え、援軍だと?
「いらっしゃいませー、げ」
「げっ」
申し遅れましたが私は学業の合間をアルバイトをして生活をしている。両親からの仕送りのみで生活をできないことはないのだが娯楽費や物欲を賄うほどの余裕はない故に行っている。内容は喫茶店での接客業である。チェーン店であるため少しヤバめの客も来たりするが勝己君のお陰である程度は臆せずに行えている。そんな中で事件は起きた。偶然にも私が接客している所に友達?を連れてきたのだ。互いに顔を見合わせて静止した。
「どうしたんだよ爆豪」
勝己君の友達であろう赤髪の友達が勝己君に対して心配そうに声をかけた。
「なんでもねぇよ」
そう言って勝己君はそっぽを向いた。きっと私みたいな田舎者が知り合いだなんて友達には知られたくないのだろうか、と少し寂しい気持ちになった。
「そうか?すみません二人です。空いてますか?」
「はい、こちらの席になります」
「ありがとうございます!」
「………チッ」
「(怖っ!)」
勝己君がしらを切るつもりならば私にできることはそれに合わせること。ご近所さんなのでいいようにしないと恐ろしいことになりかねない。私は大人しく二人を席に案内をして、そそくさとその場を去ることにした。勝己君の視線が痛い。二人は軽食を注文して何をするのかと思ったらどうやら勉強しにきたらしい。なるほどヤンキーな勝己君は勉強を教えられているのだろうだからそれが悔しくて仕方ないのだろう。ましてやいつも苛める私が見ている中では彼の自尊心が傷つけられる。私はそう解釈してそれ以降の接客は先輩にお願いすることにした。
それから数時間が経ち本日の業務時間が終わったが彼らはまだ勉強をしていた。
少しだけあの勝己君の恥ずかしい姿を見たい、しかし今後の私の生活との天秤にかけたときにこっそりと逃げることにした。二人から見えないように店から出ようとした時に勝己君の友達の言葉に足が止まった。

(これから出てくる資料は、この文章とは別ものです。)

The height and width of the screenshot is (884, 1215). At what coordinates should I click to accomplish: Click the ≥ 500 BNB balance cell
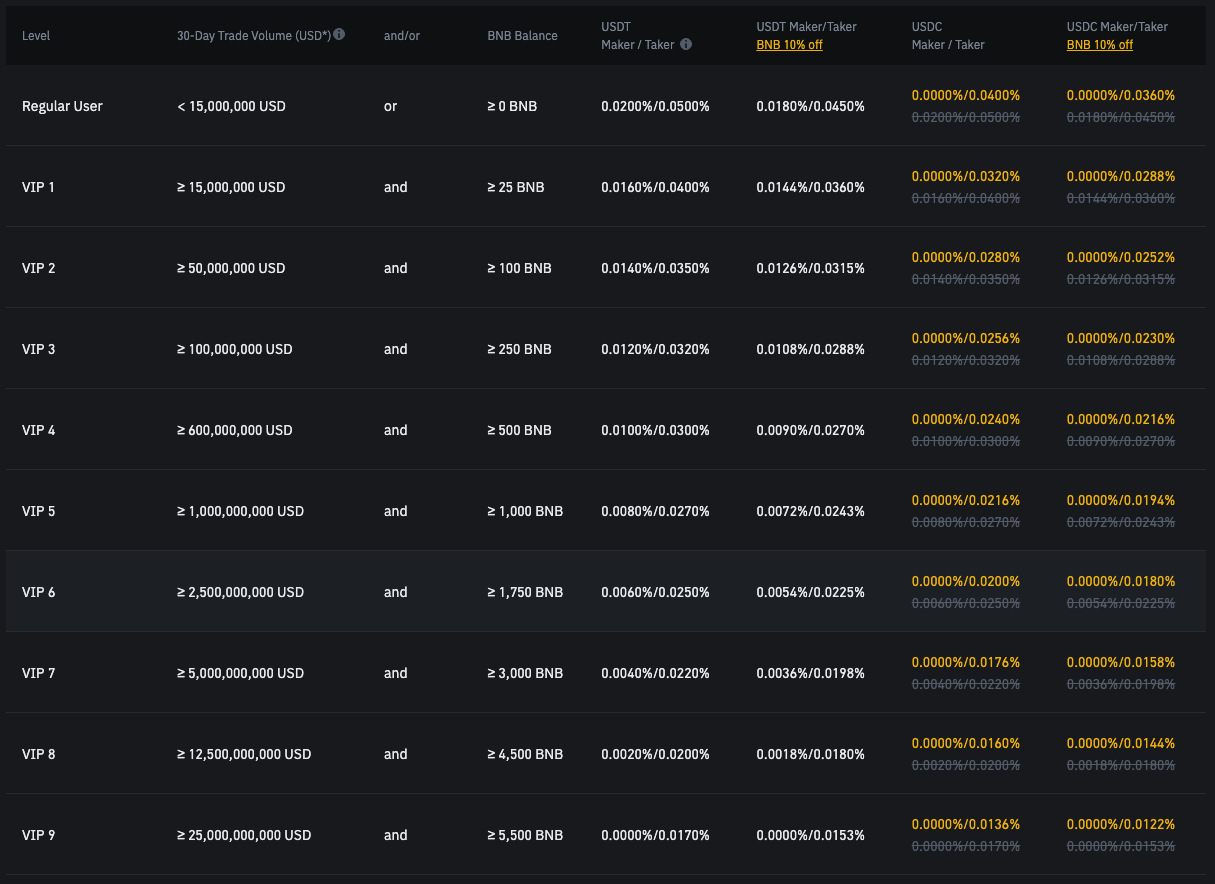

「おい、爆豪。さっきから店員さんに殺意に近い視線を送っているけど何かあったか?」
あ、それ私だわ。
「あぁ?知るかよっ」
機嫌悪っ
「…お前、分かりやすいけどドンマイな」
「何がだよ!」
「ほらそういう所だって、あの人お前に結構脅えてるじゃん?やるなら優しくしてやらねぇと」
「糞みたいに優しくしてやってるわ!」
勝己君、君が私にしてきた事を思い出せ。携帯は勝手に見るわ家で寛ぐわ怒鳴るわ…やべ涙出てくるわ。
「そらすぐ怒鳴る」
「ぐ、うるせぇ」
勝己君が押されている、赤髪君頑張れ
「お前も男ならガツンと一発行ってこいよ」
何を?!
「まだしねぇよ、てかできねぇ」
まだ?!
「…そうか、そうだな。しかし大学生だったか?呑気にしてたら取られるぞ」
「お前に言われなくてもその前に蹴りをつける予定だ」
「流石爆豪!男だな!」
「…」
私はその場から立ち去った。アイツらなんか私に対して恐ろしく怖いこと言ってなかった?!ガツンと一発?蹴りをつける?もしかして勝己君、君は私の友好度を高め自分の奴隷にしそしてサンドバックにするつもり?!世末恐ろしい子供達だ!こんなのがヒーローになってもいいものなのか?!
「おい、」
「かかか勝己君っ」
どうして君はそうやって私の前に現れるんだっ!さっきまで友達と勉強してただろう?!珍しく息を切らしているじゃないか…しかし君の魂胆はわかっているよ!フハハハ!怖いから言葉にはしないけどね!!!!逃げてやるさ!!!
「俺は怖いかよ」
「え」
いじけた子供のような反応に私は変な声が出てしまった。それが気にくわなかったのだろう勝己君はいつものように怒鳴った。
「チッ」
「ヒィイ!」
それだよ!すぐに顔に出るの!私があからさまに怯えた顔をすると勝己君は頭をかいてめんどくせぇ!と何処かに怒鳴った。やめてくれ近所迷惑だよ。
「お前、日曜暇か?!」
「バババイトが」
「ああ?」
「ヒィイ!」
「…脅えんなや鬱陶しい!」
「ごごごめん!」
「…何時から何時だよ」
「…え?」
「早く言えや」
「えっと10時から4時までやよ」
「そうか、残業すんなよ」
「えっ、ちょっと?!」
その後勝己君がバイト先の常連となり一緒に帰ることが多くなった。そんな私のバイト先でのあだ名はヤンキーキラー。な、なんて不名誉な!。